Originally posted by Bardock42
A small government can be influenced by lobbyists, it just can't decide important matters.Just as you do not see how the free market would solve your problems, I can not see how more government intervention will. The consumers don't need to become more informed, though I suppose they might, they just hopefully would do what they do already in other parts, look for the cheapest alternative. You seem to have the idea that it is your responsibility to take care of the blind, ill informed masses, but that's just the kind of idea that brought you into this mess you are in, people need to feel that they are solely responsible for themselves, cause ultimately they are and should be.
Responsible for themselves? They are responsible for themselves. What the government does is help those at the very bottom and the very top. Those of us in the middle are left to fend for ourselves. Take the national minimum wage as an example; $5.85 an hour. If you take the average 40 hour work week, that's what, 230 bucks a week BEFORE taxes? Who the hell can live on that? So, they have to work more than 40 hours a week. Shall we go back to the days where there were no needless labour laws that aren't outlined in the constitution? The smaller government, hands off my money, approach seems to follow the idea of trickle down economics, and the past has proven all that trickle to be the big business pissing on the middle and lower classes. You don't really think Ron Paul is the only one that's used the idea of hands off government funneling it's way down to the average American citizen, do you?
And who the hell wants the cheapest alternative? You're saying America WANTS to dress in that piece of shit $60 Wal-Mart suit? You keep saying that if they didn't want it, they'd buy it elsewhere and that government involvment is what's keeping competition from puching the market. Well, it's not when it comes to the cheaper alternatives, it's that big business you think will benefit from competition sending their lobbyists to Washington.
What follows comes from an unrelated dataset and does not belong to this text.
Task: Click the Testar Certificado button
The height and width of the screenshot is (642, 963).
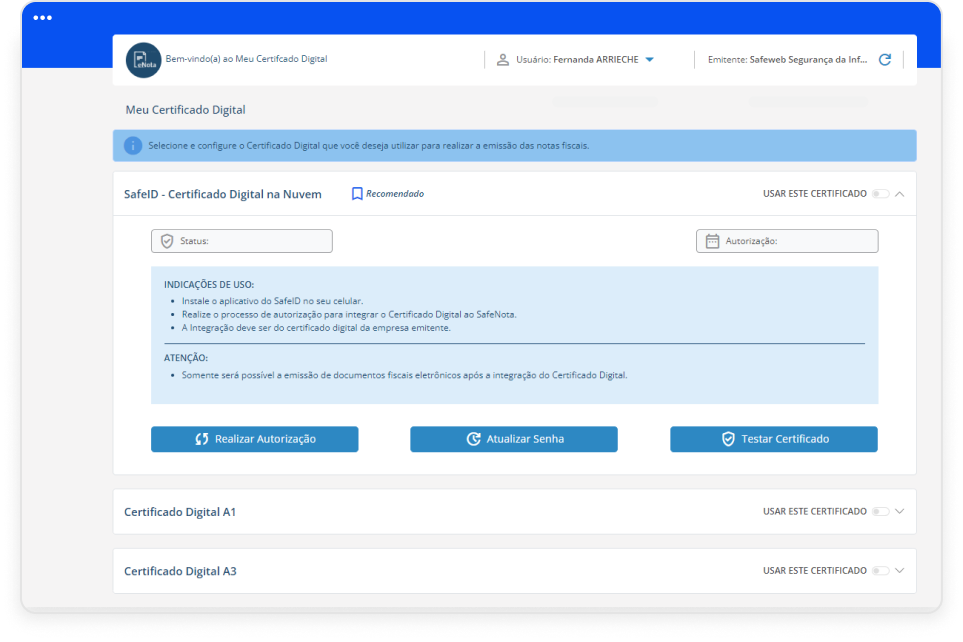Action: tap(773, 439)
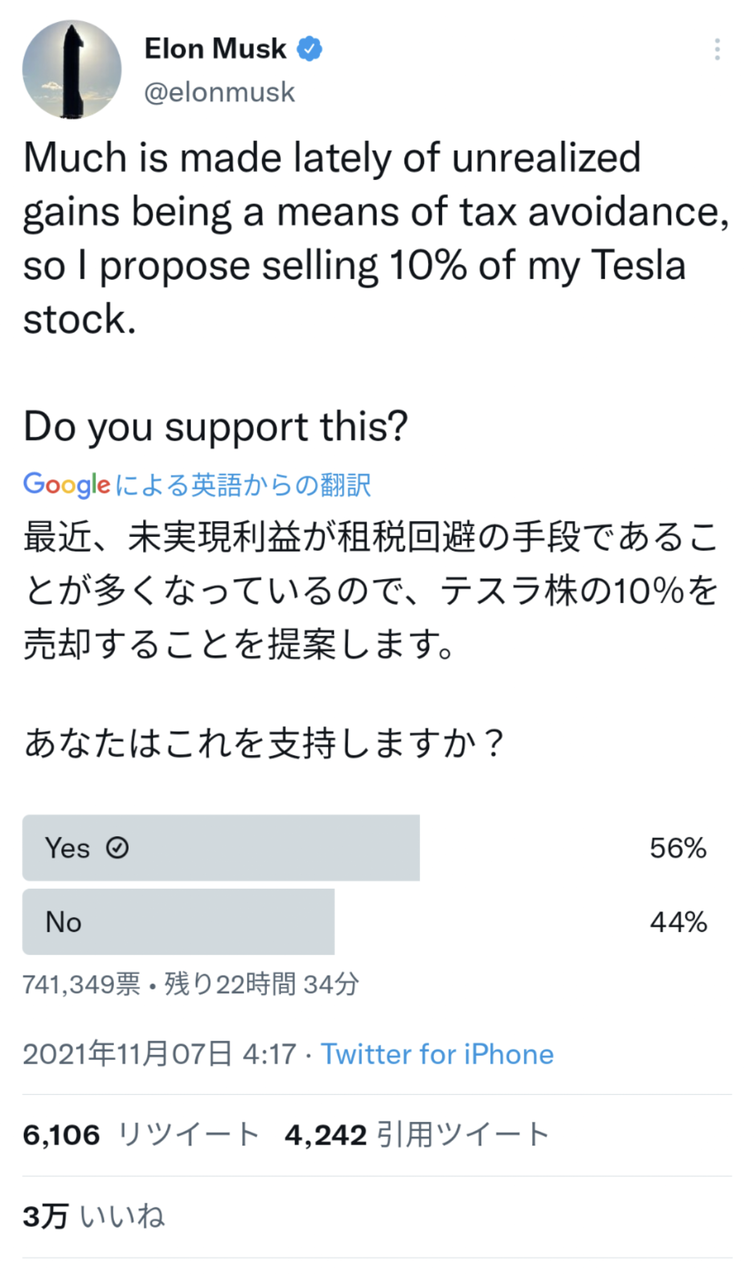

Your whole spiel has been about the individual looking out for themselves; well who's going to look out for themselves when the companies you think will act so responsible haven't done so in the past when they were free to do as they pleased? Personal responsability, personal responsability, personal responsability! Well, how the hell are we supposed to expect these companies, that are motivated soley by profit, to just do the right thing? You're saying if they don't, we stop shopping there and go across the street and buy there, but they're going to do the same thing! They want our money too. How do we stop them from doing it? Don't regulate them, just let the public decide. But how to we retaliat when they screw us over too? Sue them? And what happens there? We institute regulations based on those rulings. And then to enforce those regulations we build up government bureaucracy, which is exactly what this country has done. Deciding to just set the clock back to zero is not what's in the best interest of a country of 300 million citizens. So, cut the wasteful bureaucracy, but don't loose sight of why it developed in the first place. This government is a business, and I'm amazed that someone like Ron Paul who can make so much sense on one hand, totally ignore why he's pissed on the other. Personal responsability is a great thing, but running the government like those businesses don't have to be, isn't.